Really Useful Investments No 219 (Pty) Ltd (RUI) owned 39 undeveloped properties in Hout Bay, Cape Town, which it purchased in 2007 for R11 million. After obtaining development approvals, RUI raised the height of lower-lying properties by dumping waste matter and fill adjacent to the Disa River. In May 2011, the City of Cape Town issued a directive under section 31A(1) and (2) of the Environment Conservation Act 73 of 1989 (ECA), requiring RUI to survey the 1:100 year flood line, engage an ecologist to assess wetland impacts, remove fill to natural ground level, and rehabilitate the area at its own expense. RUI complied with the directive but claimed that it prevented development on properties below the flood line or within the wetland boundary. RUI sued the City, the Minister of Water and Environmental Affairs, and the Western Cape MEC for compensation of approximately R16.7 million under section 34 of ECA, alleging substantial diminution in land value. The City raised an exception that the particulars of claim disclosed no cause of action, while the Minister and MEC filed pleas raising the same point. They argued that section 49 of the National Environmental Management Act 107 of 1998 (NEMA) exempted them from liability unless they acted unlawfully, negligently or in bad faith - none of which was alleged.

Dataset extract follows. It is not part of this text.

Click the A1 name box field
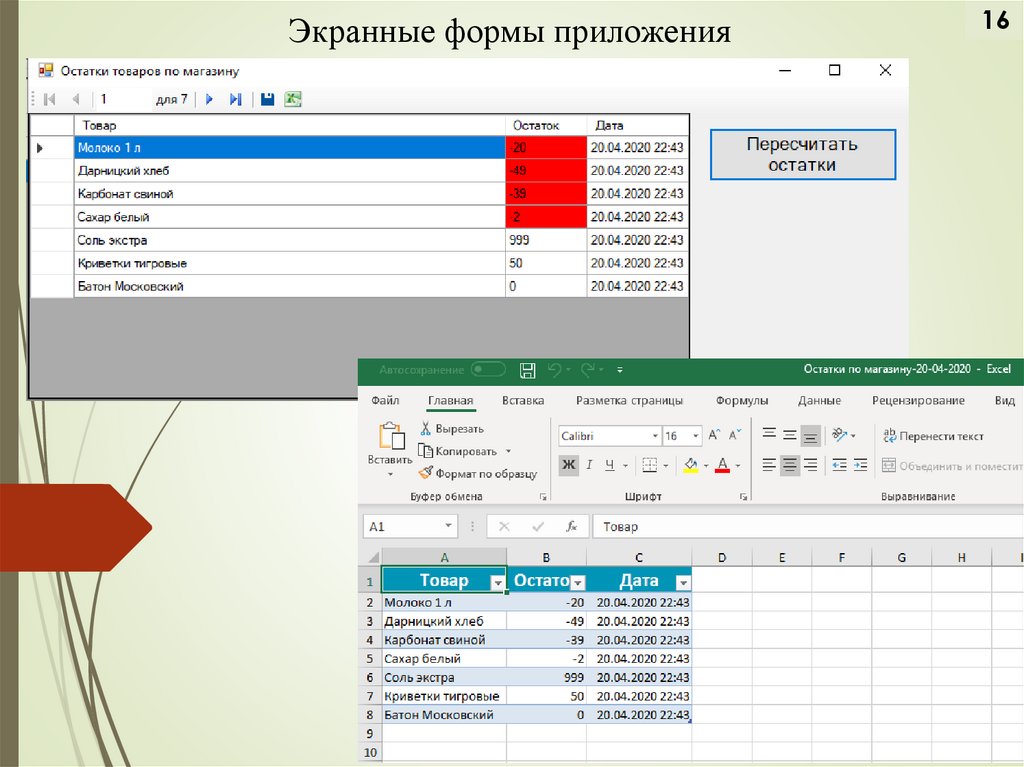1024x767 pixels. [405, 526]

1. The appeals of the Minister and the MEC were upheld with costs including costs of two counsel. 2. Paragraphs 2 and 3 of the High Court order were set aside and replaced with an order dismissing the plaintiff's claims against the Minister and MEC with costs. 3. It was declared that the City's exception should have been upheld. 4. RUI was ordered to pay the City's costs of appeal including costs of two counsel.
Section 34 of the Environment Conservation Act 73 of 1989 provides a right to compensation only where limitations are placed on land use through the creation of protected environmental areas (such as limited development areas under section 23 of ECA), not where regulatory directives are issued under section 31A to prevent harmful environmental activities. The regulatory provisions in sections 20, 21, 22 and 31A of ECA are aimed at preventing environmental harm and do not trigger compensation rights under section 34. Section 37 of ECA and section 49 of NEMA exempt authorities from delictual liability for lawful, non-negligent acts undertaken in good faith, but these exemption provisions do not apply to or exclude statutory compensation rights under section 34 where such rights properly arise. The definition of 'competent authority' in section 34 does not include local authorities, therefore claims for compensation under section 34 cannot be brought against local authorities.
The Court made several observations about the development of environmental law: (1) Even at common law, no person could use property in a manner that harmed the rights of others through nuisance. (2) There has been a shift in emphasis from protecting only immediate neighbours to protecting and preserving the environment for present and future generations, given added emphasis by section 24 of the Constitution. (3) The Court noted the American doctrine of 'regulatory takings' or 'inverse condemnation' but did not need to engage with complex questions about constructive expropriation left unanswered in previous cases like Minister of Minerals and Energy v Agri South Africa. (4) The Court observed that to interpret section 34 as providing compensation for regulatory restrictions would perversely encourage landowners to act in an environmentally offensive manner to solicit compensation, which would fly in the face of common law principles. (5) The Court emphasized that NEMA places people and their needs at the forefront while requiring sustainable development that minimizes ecosystem disturbance and pollution. (6) The Court noted the principle from Cole v Government of the Union of South Africa that appellate courts should not confirm clearly wrong decisions where issues have been fully aired and there is no unfairness to parties.
This case establishes an important distinction in South African environmental law between regulatory environmental measures and measures creating protected environmental areas. It clarifies that section 34 of ECA provides compensation only when land rights are curtailed through the creation of ecological reserves (such as limited development areas under section 23), not when regulatory directives are issued to prevent harmful environmental activities under section 31A. The judgment reinforces that landowners cannot claim compensation simply because regulatory restrictions prevent them from engaging in environmentally harmful activities - to hold otherwise would undermine constitutional environmental protection obligations. The case also clarifies the relationship between exemption provisions (section 37 of ECA and section 49 of NEMA) and compensation provisions, holding that these operate in different spheres and do not conflict. The judgment demonstrates the court's commitment to purposive interpretation of environmental legislation in accordance with section 24 of the Constitution, which protects the environment for present and future generations. It also addresses the scope of liability of different tiers of government, confirming that local authorities cannot be liable under section 34 which applies only to Ministers and competent authorities as defined.